» **TRECHO DO DOCUMENTO**
+---+

Ainda me encontro desfeito da viagem, tão mal eu passei. Foi um caso sério depois de Cândia e vimo-nos obrigados a retroceder em parte e a parar durante onze horas. Mas, graças a Deus, conseguimos sair-nos bem. Terrivelmente cansado, sobretudo depois de tantos dias de trabalho apressado em Roma e Nápoles, paguei ao mar o tributo habitual. Ontem ordenei Dichtl sacerdote e diácono P.e José.
Até ao dia 20 partiremos de Suez. Deixo no Cairo todas as novas Irmãs de Verona e também os três leigos.
Por favor, mande-me ao menos uma dúzia de fotos suas. A última dei-a ao M. R. P.e superior dos jesuítas do Cairo, a quem desejo pôr em contacto consigo, conforme os meus fins.
Abençoo a todos e a meu pai, etc.
Se af.mo † Daniel bispo
N.o 986; (944) - A MR. JEAN FRANÇOIS DES GARET
APFL, Afrique Centrale, 10
Cairo, 6 de Dezembro de 1880
Senhor presidente,
Estou muito agradecido pelas cartas de 25 e 27 de Novembro, que recebi junto com uma ordem de pagamento de 6025 francos, os quais me prometeu há seis meses um sacerdote de Amiens, com a obrigação de celebrar três mil missas, das quais já se rezaram certamente uma boa parte. A oferta dessas 3000 missas procede de uma senhora, cujo nome ignoro, que quis que os meus missionários e eu as celebrássemos.

+---+

» **AMOSTRAS DE DADOS**
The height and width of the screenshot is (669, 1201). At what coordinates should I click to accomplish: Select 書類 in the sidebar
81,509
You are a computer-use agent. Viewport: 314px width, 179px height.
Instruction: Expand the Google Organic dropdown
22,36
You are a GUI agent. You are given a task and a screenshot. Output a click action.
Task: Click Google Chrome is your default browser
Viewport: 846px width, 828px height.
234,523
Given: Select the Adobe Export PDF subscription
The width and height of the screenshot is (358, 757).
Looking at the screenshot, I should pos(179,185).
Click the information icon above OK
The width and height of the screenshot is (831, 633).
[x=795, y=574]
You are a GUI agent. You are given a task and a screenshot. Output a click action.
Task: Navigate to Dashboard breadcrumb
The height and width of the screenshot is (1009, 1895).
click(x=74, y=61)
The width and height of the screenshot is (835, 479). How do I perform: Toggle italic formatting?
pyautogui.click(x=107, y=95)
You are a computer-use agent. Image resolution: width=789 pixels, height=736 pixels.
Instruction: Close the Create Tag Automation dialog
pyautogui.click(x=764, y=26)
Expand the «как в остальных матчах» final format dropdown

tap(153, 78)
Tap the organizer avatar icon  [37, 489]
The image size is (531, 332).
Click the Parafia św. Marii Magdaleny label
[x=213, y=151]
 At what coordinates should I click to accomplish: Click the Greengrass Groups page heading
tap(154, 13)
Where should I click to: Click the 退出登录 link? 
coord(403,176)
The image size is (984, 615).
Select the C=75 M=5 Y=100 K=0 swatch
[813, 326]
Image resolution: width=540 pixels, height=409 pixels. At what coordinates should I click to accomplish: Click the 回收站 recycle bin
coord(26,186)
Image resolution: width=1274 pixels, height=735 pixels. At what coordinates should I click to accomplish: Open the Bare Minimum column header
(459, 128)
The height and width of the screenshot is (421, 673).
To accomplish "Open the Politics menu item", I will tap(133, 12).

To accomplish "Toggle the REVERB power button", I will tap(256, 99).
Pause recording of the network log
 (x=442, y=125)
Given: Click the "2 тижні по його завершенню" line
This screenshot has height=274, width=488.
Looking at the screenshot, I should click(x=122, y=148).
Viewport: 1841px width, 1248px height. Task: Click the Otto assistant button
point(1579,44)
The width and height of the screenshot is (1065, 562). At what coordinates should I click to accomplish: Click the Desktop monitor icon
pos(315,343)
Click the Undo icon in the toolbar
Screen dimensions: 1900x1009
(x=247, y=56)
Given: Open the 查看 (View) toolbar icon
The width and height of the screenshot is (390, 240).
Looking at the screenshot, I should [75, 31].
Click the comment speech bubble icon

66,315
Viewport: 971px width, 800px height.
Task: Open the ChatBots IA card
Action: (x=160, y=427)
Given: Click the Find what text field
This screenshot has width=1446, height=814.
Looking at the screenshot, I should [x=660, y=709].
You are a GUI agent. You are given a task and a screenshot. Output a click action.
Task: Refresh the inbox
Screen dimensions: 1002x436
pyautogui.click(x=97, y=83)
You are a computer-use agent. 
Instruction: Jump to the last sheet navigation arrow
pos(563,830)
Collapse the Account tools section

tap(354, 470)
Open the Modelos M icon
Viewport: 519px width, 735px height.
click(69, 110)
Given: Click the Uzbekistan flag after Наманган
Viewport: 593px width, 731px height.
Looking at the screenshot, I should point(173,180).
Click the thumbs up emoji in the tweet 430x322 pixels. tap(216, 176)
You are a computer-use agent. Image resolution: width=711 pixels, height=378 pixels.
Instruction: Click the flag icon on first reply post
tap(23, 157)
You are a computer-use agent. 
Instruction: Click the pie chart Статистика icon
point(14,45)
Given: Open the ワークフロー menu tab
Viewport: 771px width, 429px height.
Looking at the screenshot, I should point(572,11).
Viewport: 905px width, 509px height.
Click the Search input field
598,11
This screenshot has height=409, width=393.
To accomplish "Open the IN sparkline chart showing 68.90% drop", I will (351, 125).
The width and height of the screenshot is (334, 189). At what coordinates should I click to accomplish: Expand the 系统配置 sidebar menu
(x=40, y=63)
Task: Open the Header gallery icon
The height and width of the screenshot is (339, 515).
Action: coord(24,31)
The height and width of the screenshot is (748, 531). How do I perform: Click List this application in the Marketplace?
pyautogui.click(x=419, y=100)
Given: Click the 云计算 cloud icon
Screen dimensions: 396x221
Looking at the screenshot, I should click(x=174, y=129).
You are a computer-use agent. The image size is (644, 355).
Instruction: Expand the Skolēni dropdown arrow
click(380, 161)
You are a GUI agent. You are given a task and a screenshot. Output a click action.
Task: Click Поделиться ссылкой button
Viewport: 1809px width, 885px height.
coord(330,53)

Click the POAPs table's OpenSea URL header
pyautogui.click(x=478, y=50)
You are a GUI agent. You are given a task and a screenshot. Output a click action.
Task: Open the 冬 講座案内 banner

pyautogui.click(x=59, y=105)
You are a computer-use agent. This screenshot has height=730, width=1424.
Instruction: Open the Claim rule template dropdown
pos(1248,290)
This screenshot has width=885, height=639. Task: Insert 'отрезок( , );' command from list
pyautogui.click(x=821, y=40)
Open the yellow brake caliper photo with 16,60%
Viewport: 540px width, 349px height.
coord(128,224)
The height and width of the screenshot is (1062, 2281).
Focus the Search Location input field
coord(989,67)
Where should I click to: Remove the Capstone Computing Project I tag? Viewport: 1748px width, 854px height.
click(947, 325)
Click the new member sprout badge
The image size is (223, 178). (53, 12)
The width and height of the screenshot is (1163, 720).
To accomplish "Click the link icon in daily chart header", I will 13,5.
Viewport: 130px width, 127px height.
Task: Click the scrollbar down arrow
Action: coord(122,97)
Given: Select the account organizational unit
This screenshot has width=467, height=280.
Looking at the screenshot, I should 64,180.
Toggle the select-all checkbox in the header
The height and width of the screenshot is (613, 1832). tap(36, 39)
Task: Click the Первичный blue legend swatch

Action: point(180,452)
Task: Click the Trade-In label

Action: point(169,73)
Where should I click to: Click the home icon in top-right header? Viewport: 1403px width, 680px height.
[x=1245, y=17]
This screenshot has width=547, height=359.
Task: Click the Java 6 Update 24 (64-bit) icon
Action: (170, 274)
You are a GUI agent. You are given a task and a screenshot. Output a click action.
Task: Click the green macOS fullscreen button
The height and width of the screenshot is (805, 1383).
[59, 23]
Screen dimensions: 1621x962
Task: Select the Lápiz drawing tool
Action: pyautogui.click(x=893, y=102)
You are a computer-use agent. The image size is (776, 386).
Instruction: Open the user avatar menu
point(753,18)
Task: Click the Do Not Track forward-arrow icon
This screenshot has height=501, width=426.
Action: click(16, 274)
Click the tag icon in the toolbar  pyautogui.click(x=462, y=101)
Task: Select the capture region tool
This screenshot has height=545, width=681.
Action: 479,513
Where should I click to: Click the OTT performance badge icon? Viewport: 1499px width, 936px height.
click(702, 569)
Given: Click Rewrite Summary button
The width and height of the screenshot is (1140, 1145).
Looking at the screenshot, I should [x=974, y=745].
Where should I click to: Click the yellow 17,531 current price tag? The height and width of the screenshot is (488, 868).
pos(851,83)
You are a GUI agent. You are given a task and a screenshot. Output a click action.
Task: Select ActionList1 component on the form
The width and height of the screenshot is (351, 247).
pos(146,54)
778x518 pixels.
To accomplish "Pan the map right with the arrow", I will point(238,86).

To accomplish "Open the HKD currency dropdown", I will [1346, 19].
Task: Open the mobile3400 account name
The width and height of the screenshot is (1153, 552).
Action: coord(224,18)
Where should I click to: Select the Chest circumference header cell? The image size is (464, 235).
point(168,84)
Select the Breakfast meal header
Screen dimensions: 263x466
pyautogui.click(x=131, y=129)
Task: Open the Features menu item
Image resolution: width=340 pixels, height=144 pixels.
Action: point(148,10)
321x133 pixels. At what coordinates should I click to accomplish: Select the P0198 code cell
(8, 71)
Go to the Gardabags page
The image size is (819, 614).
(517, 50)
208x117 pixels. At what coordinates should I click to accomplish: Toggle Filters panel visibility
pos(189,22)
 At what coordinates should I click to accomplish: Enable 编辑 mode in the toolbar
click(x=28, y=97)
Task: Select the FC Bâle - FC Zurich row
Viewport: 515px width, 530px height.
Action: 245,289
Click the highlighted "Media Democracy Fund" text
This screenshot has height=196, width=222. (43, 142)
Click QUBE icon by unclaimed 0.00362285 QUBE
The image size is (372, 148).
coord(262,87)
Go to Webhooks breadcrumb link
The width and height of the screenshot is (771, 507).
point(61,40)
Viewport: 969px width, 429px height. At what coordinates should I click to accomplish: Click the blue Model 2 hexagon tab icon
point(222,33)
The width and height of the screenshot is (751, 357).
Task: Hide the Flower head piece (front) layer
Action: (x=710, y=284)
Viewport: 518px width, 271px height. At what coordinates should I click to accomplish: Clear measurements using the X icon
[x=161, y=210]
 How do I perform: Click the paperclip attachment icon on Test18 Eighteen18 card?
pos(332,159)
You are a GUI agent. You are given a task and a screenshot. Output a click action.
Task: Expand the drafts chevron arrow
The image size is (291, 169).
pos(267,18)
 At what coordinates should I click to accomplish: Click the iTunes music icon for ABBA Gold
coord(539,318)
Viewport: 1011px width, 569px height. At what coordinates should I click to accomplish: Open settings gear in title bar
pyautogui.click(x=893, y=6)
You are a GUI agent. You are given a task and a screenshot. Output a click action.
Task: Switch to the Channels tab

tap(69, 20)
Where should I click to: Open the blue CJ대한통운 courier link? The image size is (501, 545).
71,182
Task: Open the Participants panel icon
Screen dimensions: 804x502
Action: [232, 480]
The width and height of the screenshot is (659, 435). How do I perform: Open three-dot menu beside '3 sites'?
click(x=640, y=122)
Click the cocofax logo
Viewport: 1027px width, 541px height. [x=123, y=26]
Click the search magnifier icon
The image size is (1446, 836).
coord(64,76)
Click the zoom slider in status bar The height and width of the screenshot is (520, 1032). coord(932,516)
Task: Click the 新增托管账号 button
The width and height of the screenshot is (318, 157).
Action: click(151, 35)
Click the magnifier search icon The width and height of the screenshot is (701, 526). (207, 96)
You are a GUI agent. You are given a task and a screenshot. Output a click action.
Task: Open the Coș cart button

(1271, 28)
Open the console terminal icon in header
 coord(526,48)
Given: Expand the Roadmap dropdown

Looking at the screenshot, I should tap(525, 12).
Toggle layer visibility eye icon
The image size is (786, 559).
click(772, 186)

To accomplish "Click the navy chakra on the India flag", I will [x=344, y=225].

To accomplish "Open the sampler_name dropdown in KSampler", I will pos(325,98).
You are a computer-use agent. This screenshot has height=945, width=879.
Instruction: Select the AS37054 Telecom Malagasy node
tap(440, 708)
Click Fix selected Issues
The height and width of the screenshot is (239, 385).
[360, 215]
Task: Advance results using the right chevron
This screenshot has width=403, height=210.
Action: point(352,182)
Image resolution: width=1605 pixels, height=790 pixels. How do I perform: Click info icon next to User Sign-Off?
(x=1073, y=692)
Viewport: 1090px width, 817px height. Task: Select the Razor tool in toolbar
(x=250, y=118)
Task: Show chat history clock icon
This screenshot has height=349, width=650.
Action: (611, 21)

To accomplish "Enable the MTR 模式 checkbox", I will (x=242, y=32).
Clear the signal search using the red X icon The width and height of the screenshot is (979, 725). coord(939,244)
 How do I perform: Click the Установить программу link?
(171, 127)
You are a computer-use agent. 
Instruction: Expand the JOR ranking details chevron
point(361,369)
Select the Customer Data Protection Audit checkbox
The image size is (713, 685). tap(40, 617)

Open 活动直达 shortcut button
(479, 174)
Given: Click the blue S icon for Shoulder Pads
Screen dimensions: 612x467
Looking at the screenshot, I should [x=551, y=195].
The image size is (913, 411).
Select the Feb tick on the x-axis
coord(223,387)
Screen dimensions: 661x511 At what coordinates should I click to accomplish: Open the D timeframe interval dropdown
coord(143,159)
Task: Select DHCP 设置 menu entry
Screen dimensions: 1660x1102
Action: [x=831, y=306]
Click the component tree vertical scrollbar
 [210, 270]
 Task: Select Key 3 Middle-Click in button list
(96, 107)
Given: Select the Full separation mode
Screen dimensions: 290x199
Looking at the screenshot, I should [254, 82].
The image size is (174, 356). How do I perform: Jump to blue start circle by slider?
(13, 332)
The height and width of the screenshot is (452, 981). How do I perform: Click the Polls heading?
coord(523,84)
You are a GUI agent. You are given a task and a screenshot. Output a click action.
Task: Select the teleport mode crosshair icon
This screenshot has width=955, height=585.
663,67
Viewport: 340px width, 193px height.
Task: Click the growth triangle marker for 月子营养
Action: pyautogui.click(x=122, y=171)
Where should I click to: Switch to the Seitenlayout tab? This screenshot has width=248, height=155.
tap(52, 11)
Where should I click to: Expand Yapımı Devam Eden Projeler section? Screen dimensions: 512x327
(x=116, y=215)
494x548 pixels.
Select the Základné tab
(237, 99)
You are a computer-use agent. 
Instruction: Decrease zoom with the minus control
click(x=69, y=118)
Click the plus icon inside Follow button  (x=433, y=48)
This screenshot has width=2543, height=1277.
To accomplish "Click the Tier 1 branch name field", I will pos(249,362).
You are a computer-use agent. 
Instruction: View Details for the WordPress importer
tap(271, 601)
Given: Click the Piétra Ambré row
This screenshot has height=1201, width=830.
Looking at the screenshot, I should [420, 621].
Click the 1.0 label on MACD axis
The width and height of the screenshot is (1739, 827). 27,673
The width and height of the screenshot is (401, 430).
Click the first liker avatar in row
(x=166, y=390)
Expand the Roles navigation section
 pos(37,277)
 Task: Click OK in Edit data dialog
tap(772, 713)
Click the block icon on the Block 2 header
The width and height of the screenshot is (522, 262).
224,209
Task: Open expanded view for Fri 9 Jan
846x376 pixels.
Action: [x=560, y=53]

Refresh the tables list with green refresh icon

+---+

Transcreva a carta de "Por favor, mande-me" a "meu pai, etc.", trocando "uma dúzia" por "meia dúzia". Os itens foram retirados de uma fonte diferente da carta.

» **RESPOSTA CORRETA**
Por favor, mande-me ao menos meia dúzia de fotos suas. A última dei-a ao M. R. P.e superior dos jesuítas do Cairo, a quem desejo pôr em contacto consigo, conforme os meus fins.
Abençoo a todos e a meu pai, etc.